Understanding High Availability: Lessons from the Bilibili Outage
This article analyzes Bilibili's recent service disruption, explains the concept and quantitative metrics of high availability, and outlines practical techniques such as rate limiting, isolation, failover, timeout control, circuit breaking, degradation, and multi‑region active‑active deployments to improve system reliability.
Background
On July 13‑14, 2021, Bilibili experienced a major outage where the website returned 404 errors, the mobile app failed to load data, and various services reported 502 errors, with gradual recovery starting after 02:00.
Cause
Bilibili announced that a failure in several server data centers caused the outage; the issue was resolved by the technical team, and rumors of a fire were denied.
What is High Availability
High Availability (HA) is the ability of a system to remain operational with minimal downtime. It is measured using metrics such as Mean Time Between Failures (MTBF) and Mean Time To Repair (MTTR), with availability calculated as MTBF/(MTBF+MTTR)×100%.
Typical availability targets are expressed as “nines”; for example, five‑nine availability requires less than 5 minutes of annual downtime.
Quantitative Analysis of Bilibili
The Bilibili incident lasted about one hour, corresponding to roughly three‑nine availability on an annual basis and two‑nine on a daily basis.

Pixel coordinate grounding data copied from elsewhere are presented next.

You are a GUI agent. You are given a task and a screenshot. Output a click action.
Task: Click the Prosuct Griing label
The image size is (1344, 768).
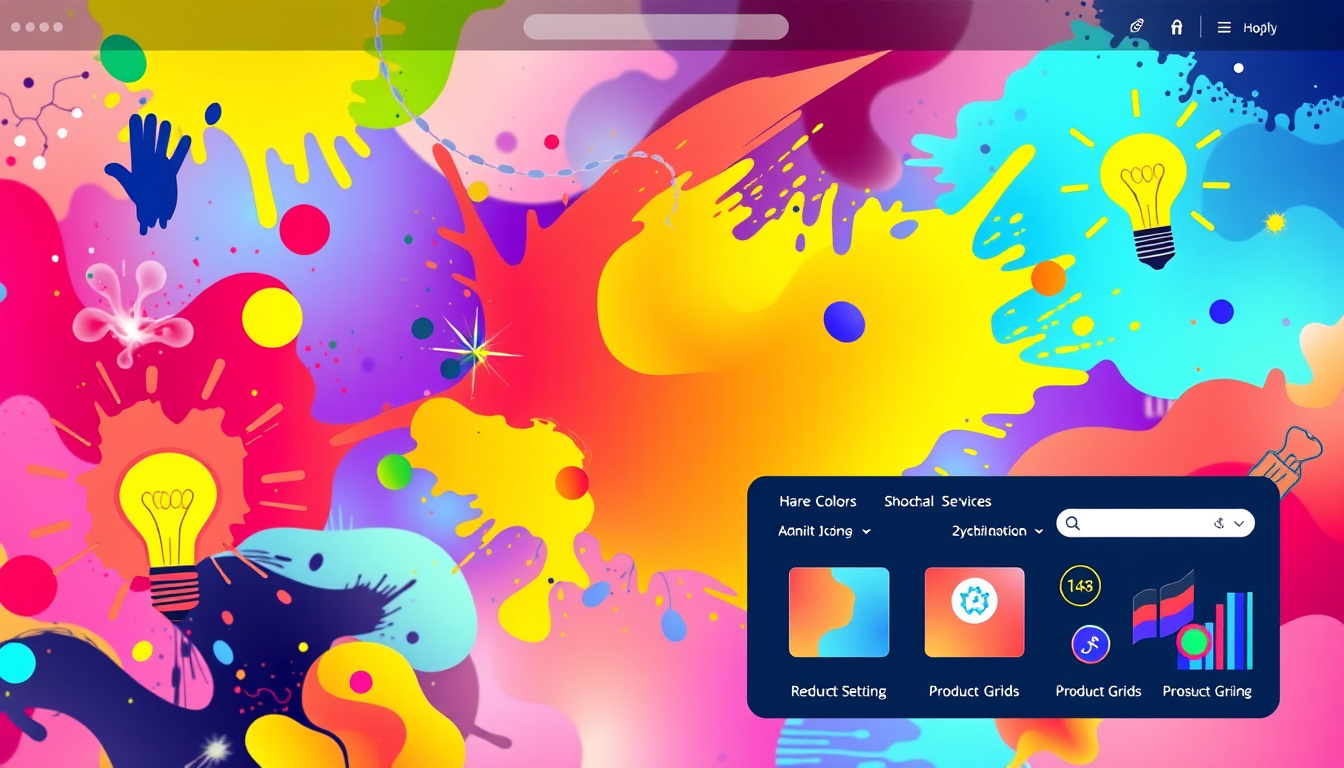pyautogui.click(x=1207, y=691)
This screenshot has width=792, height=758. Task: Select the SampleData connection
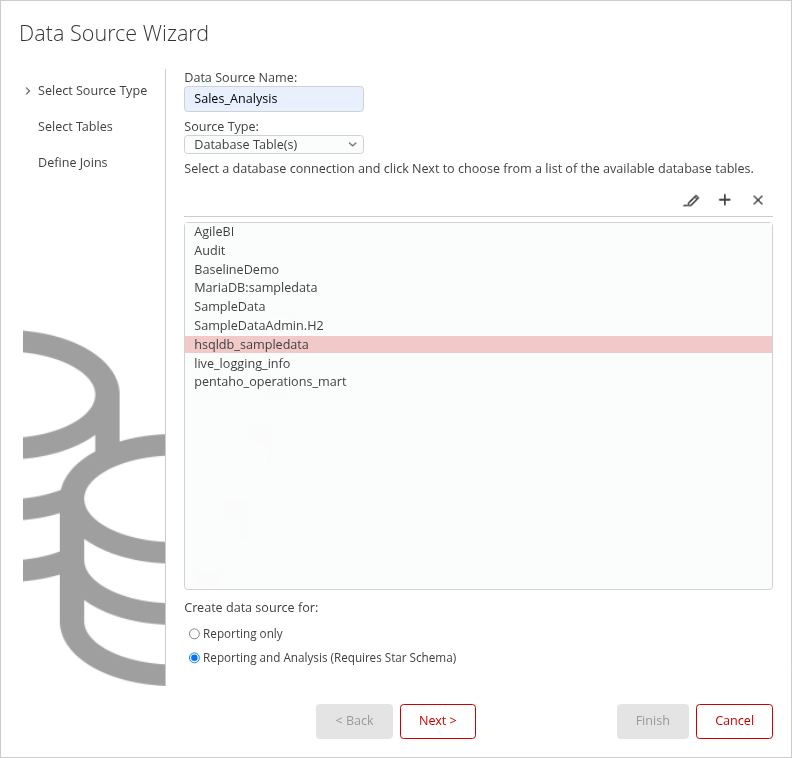[229, 307]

How to Achieve High Availability
Common techniques include failover, timeout control, rate limiting, isolation, circuit breaking, and degradation.
Rate Limiting
Controls request flow, allowing only 放行部分请求 to pass. Algorithms include fixed window, sliding window, leaky bucket, and token bucket.
Fixed Window
Counts total requests in a fixed interval; exceeds threshold → limit.
Sliding Window
Counts requests over a moving time window.
Leaky Bucket
Outputs requests at a constant rate, buffering bursts.
Token Bucket
Issues tokens at a fixed rate; each request consumes a token.
Isolation
Each service runs independently so failures do not cascade; tools such as Sentinel and Hystrix are commonly used.
Failover
Two types: active‑active (equal nodes) and active‑passive (master‑slave). Leader election algorithms like Paxos and Raft detect master failure.
Timeout Control
Limits the time a request can take; excessive timeouts can cause cascading failures ("snowball" effect) represented by 雪崩 .
Circuit Breaking
When a downstream service repeatedly fails, the circuit opens and calls return degraded data instead of waiting; this is referred to as 断路保护 .
Degradation
During traffic spikes, non‑critical services can be deliberately downgraded to return simple fallback responses, i.e., 返回降级数据 .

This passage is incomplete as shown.